U.S. Secretary of State Mike Pompeo encouraged the Netherlands on Monday, June 3, to follow Washington’s tough line on China as the Dutch government prepares to auction off new 5G internet rights. Speaking after meeting with his Dutch counterpart Stef Blok, Pompeo said they discussed China’s aspirations of spreading corrupt practices and its vision of authoritarian world dominance.
Pompeo said, “China wants to be the dominant economic and military power of the world, spreading its authoritarian vision for society and its corrupt practices worldwide. We talked today about these shared concerns as well as the concerns about technology, infrastructure and technology, and the 5G infrastructure network.”
Fifth-generation, or 5G infrastructure could involve Chinese tech gear supplier Huawei as the Netherlands and several other European countries are planning to auction off 5G network rights to telecom operators. The United States imposed sanctions on Huawei in May and the Trump administration said the company can be legally compelled to spy on behalf of the Chinese regime and is therefore a threat to international cybersecurity.

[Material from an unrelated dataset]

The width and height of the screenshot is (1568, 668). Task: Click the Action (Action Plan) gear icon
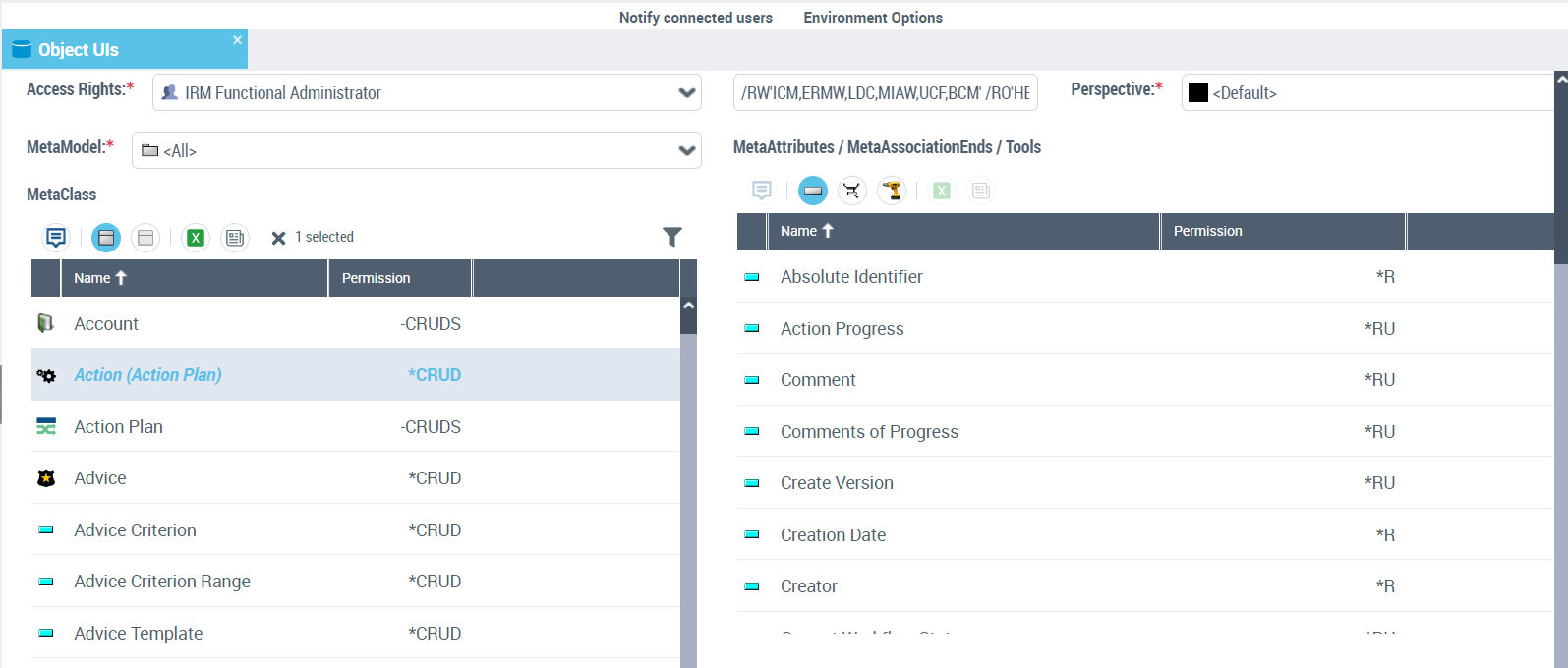[x=46, y=375]
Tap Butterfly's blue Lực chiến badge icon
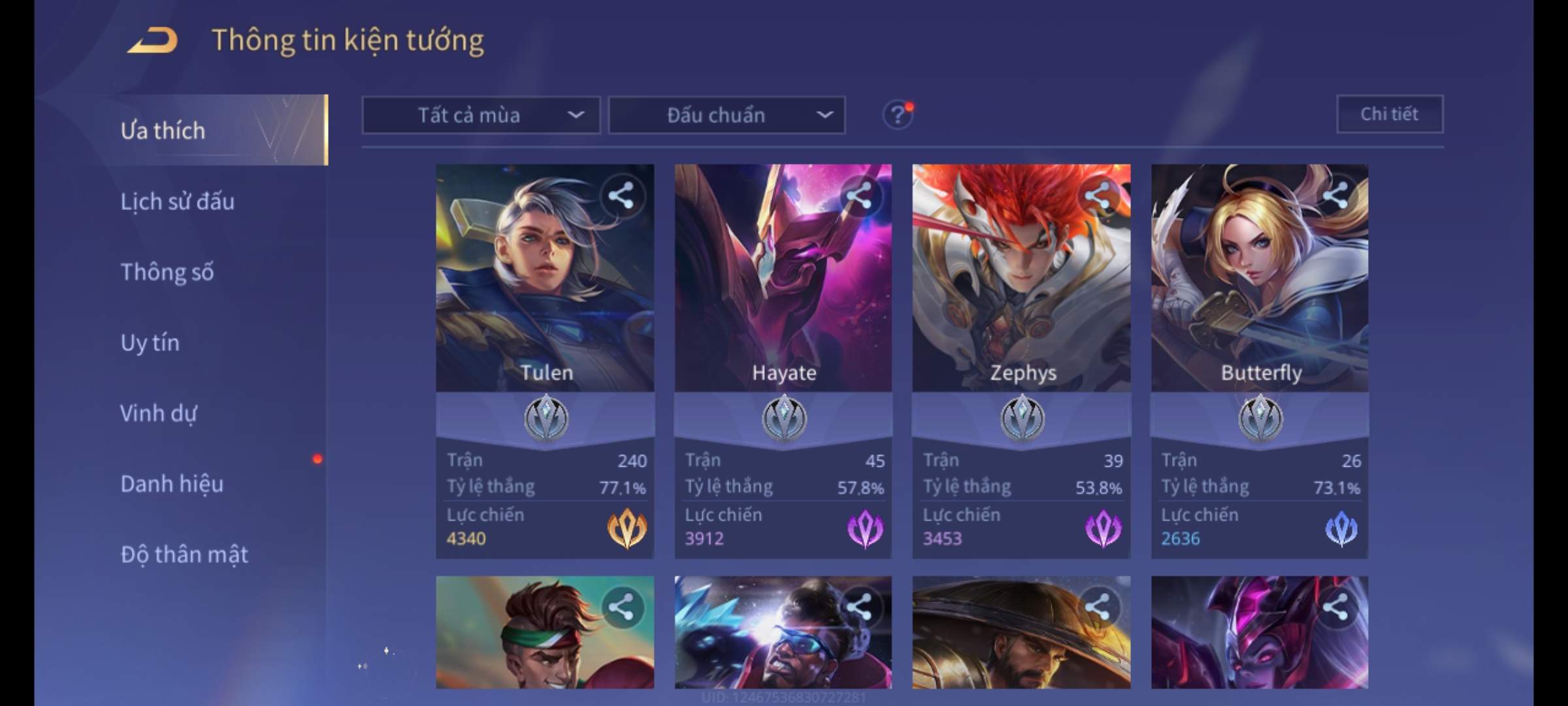The image size is (1568, 706). (1341, 528)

The secretary said, “We’ve been clear, all we ask is that our allies and our partners and our friends don’t do anything that will endanger our shared security interests or restrict our ability to share sensitive information. Friends speak to each other quite honestly and we had the opportunity to do that today. We’re not afraid of a little competition from China. I know the people of the Netherlands aren’t either. We want to compete on a free, fair, open, reciprocal basis and they know if we do that both the Netherlands and United States will continue to be a successful economic countries.”

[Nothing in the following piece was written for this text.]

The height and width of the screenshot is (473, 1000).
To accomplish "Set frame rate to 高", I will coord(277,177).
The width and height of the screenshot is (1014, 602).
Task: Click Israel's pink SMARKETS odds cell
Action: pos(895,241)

Network operators, meanwhile, are signing deals with tech suppliers for the new gear needed to run 5G internet. A 2018 U.S. law already bars Huawei, the biggest global maker of network equipment from selling telecom equipment to U.S. government agencies and contractors. Stef Blok said that the Netherlands shares U.S. concerns, but has not yet decided on the rules for its 5G auction expected later this year.

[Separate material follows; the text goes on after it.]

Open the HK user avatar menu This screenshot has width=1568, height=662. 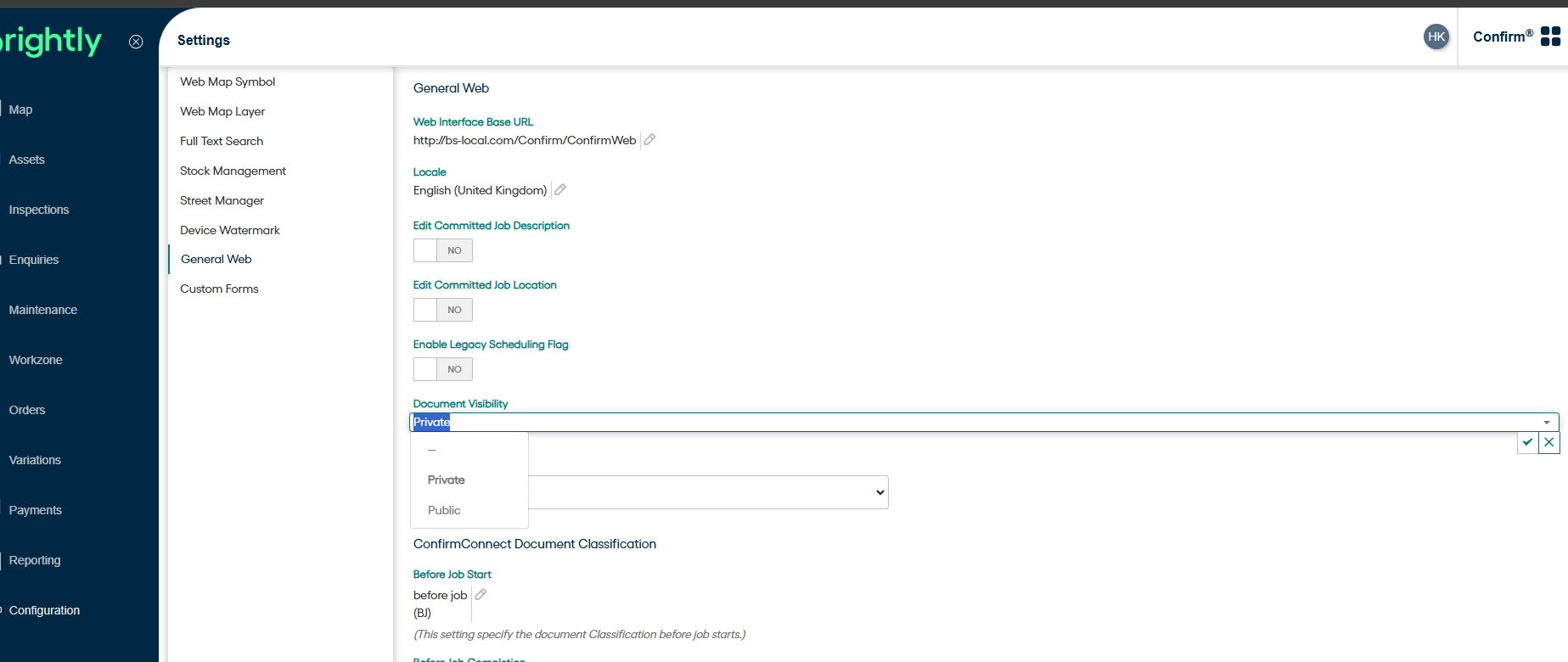[x=1436, y=36]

Blok said, “I’m well aware of the debate that is going on and the European Union is of course negotiating on behalf of the Netherlands with our full support, with the aim in the end of reducing tariffs. It’s in the interest of nobody having tariffs that make trade more difficult or more expensive.”
Pompeo said, “They shouldn’t be concerned at all about U.S. policy on international trade. We want fair reciprocal trade, no tariff barriers, no non-tariff barriers, low cost free capital movement all across the world. We’re looking for the most wide open, entrepreneurial rules based system that trade can possibly engender. Those are the kind of things I think the people of Netherlands should be excited about. I think that’s why we’ve had such great turnout for this Entrepreneurial summit here today.”
Pompeo’s brief stop in The Hague offered support of international free trade and hope to companies attending an Entrepreneurship Summit and is the third leg of a four-nation tour of Europe designed to update allies about the current situation with Iran.
The secretary said, “And so we hope, we hope the summit will create real opportunities for all the folks who’ve come here today mostly companies that are looking to grow. A lot of truly global international players with small or medium businesses as well as medium sized businesses as well. We hope they’ll find real opportunity, but it is imperative that government take actions to ensure that those markets are open to them, so that we can sell American agricultural products into those places, so that we can sell American goods on terms that are fair and applicable, fair and equal, reciprocal. Those are fundamental rules of how trade and international markets must work and we’re determined to achieve that.”